Problem details: From the first line to the last, write out the records exactly.

+++

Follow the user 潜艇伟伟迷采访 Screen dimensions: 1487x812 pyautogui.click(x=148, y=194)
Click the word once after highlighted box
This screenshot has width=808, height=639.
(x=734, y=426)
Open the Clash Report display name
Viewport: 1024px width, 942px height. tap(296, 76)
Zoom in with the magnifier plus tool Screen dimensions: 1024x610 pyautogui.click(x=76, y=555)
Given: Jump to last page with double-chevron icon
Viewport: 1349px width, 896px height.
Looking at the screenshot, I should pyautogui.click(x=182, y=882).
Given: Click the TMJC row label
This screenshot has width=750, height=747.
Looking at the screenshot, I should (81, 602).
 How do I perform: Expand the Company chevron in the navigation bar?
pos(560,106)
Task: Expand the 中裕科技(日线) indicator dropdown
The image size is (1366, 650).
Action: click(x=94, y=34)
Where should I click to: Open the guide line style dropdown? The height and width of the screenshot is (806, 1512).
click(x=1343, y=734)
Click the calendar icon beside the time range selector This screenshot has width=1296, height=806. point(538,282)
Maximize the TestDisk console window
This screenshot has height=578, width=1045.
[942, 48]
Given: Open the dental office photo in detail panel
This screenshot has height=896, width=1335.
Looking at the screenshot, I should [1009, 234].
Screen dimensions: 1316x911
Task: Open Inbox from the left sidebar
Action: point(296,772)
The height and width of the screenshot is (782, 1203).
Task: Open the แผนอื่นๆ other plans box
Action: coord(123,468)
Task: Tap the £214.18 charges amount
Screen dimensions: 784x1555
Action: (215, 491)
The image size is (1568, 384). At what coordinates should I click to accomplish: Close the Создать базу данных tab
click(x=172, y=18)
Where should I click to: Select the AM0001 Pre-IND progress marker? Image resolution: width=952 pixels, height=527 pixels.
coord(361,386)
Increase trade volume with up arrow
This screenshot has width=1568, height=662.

+++

Task result:
Follow the user 潜艇伟伟迷采访 Screen dimensions: 1487x812 pyautogui.click(x=148, y=194)
Click the word once after highlighted box
This screenshot has width=808, height=639.
(x=734, y=426)
Open the Clash Report display name
Viewport: 1024px width, 942px height. tap(296, 76)
Zoom in with the magnifier plus tool Screen dimensions: 1024x610 pyautogui.click(x=76, y=555)
Given: Jump to last page with double-chevron icon
Viewport: 1349px width, 896px height.
Looking at the screenshot, I should pyautogui.click(x=182, y=882).
Given: Click the TMJC row label
This screenshot has width=750, height=747.
Looking at the screenshot, I should (81, 602).
 How do I perform: Expand the Company chevron in the navigation bar?
pos(560,106)
Task: Expand the 中裕科技(日线) indicator dropdown
The image size is (1366, 650).
Action: click(x=94, y=34)
Where should I click to: Open the guide line style dropdown? The height and width of the screenshot is (806, 1512).
click(x=1343, y=734)
Click the calendar icon beside the time range selector This screenshot has width=1296, height=806. point(538,282)
Maximize the TestDisk console window
This screenshot has height=578, width=1045.
[942, 48]
Given: Open the dental office photo in detail panel
This screenshot has height=896, width=1335.
Looking at the screenshot, I should [1009, 234].
Screen dimensions: 1316x911
Task: Open Inbox from the left sidebar
Action: point(296,772)
The height and width of the screenshot is (782, 1203).
Task: Open the แผนอื่นๆ other plans box
Action: coord(123,468)
Task: Tap the £214.18 charges amount
Screen dimensions: 784x1555
Action: (215, 491)
The image size is (1568, 384). At what coordinates should I click to accomplish: Close the Создать базу данных tab
click(x=172, y=18)
Where should I click to: Select the AM0001 Pre-IND progress marker? Image resolution: width=952 pixels, height=527 pixels.
coord(361,386)
Increase trade volume with up arrow
This screenshot has width=1568, height=662.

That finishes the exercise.